> _Dataset entries_
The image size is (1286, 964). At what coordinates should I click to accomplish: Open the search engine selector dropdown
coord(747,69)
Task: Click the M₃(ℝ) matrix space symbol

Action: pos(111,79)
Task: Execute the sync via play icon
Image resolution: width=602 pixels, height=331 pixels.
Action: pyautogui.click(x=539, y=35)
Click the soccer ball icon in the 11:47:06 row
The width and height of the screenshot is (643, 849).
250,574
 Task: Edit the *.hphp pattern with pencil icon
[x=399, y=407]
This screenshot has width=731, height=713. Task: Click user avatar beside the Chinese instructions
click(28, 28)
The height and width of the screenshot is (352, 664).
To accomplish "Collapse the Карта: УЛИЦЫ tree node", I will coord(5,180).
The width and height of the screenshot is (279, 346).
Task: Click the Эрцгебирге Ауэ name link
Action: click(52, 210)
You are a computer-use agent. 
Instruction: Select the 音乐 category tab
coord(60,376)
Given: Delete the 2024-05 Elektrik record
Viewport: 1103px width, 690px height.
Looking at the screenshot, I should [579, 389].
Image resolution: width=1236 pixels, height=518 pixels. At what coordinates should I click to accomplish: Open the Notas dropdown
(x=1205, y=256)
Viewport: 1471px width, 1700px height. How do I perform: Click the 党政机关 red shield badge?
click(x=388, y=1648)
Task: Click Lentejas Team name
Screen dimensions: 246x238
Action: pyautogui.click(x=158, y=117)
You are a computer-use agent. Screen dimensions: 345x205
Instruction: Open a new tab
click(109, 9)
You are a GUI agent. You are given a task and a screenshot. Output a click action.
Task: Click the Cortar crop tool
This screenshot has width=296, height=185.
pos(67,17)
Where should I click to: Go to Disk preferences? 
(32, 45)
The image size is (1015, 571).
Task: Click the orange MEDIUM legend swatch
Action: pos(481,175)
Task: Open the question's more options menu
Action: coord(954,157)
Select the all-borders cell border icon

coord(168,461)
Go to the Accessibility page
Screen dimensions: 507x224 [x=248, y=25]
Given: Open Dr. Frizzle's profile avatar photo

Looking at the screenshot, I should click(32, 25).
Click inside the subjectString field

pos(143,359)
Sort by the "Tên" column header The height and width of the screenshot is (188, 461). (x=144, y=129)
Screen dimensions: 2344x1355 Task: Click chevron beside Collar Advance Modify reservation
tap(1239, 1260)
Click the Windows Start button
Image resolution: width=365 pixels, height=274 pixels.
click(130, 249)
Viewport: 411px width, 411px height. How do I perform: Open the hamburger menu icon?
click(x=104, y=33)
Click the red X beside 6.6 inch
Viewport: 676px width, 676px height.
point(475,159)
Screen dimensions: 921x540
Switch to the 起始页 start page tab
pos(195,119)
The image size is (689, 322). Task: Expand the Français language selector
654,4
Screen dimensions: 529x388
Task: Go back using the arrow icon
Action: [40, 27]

> _What the exercise asks_
Output, and output only, the lines from the one containing "Viewport: 676px width, 676px height." through the last line of the data above.

> _Answer section_
Viewport: 676px width, 676px height.
point(475,159)
Screen dimensions: 921x540
Switch to the 起始页 start page tab
pos(195,119)
The image size is (689, 322). Task: Expand the Français language selector
654,4
Screen dimensions: 529x388
Task: Go back using the arrow icon
Action: [40, 27]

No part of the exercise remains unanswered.